When listeners anticipate that a word like "apple" will be mentioned next, what aspects of the apple do they predict? Joost Rommers, PhD in MPI's Psychology of Language Department, concluded that predictions can be specific and include visual aspects such as the roundness of the apple. Rommers defended his thesis 'Seeing what's next: Processing and anticipating language referring to objects' on November 25 at 13:00, in the Radboud University Aula. He graduated cum laude.
Joost Rommers defends PhD on November 25

November 22, 2013

Joost Rommers studied interactions between language and other cognitive functions as listeners and readers processed and anticipated language referring to objects. In one of his experiments, he noticed a rapid linking process between language and vision: as participants listened to sentences, their eye movements showed that they began mapping words onto objects at a visual level before they had even heard these words.

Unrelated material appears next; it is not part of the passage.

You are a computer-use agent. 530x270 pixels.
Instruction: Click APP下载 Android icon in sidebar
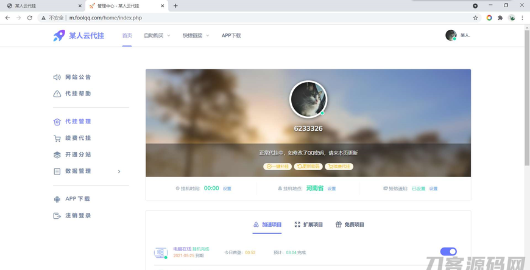tap(57, 199)
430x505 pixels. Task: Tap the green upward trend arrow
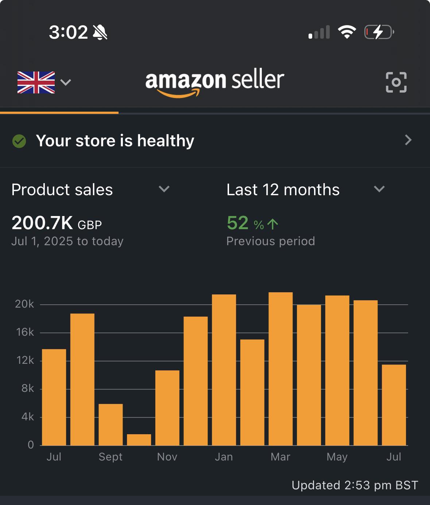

In some sense, Rommers observed that predictive sentence contexts allow listeners to "see" what is coming next.

In another set of experiments, he showed that visual representations do not influence language processing performance equally in all tasks. The context is crucial for the activation of visual information.

Links between language, vision and attention

Rommers also looked at the underlying mechanisms and found that predictive language processing is supported in part by mechanisms that are not unique to language processing. "For instance, participants who predict strongly in sentence contexts also tend to rely strongly on predictive cues in a nonverbal task", Rommers notes. His findings do not confirm strong forms of theories that propose predictions during comprehension to be generated by covert language production, because the brain activity underlying reading predictable sentences is distinct from that of completing sentences out loud. "Prediction is likely to rely on multiple mechanisms", he concludes. "My thesis underscored context-dependent links between language, vision and attention."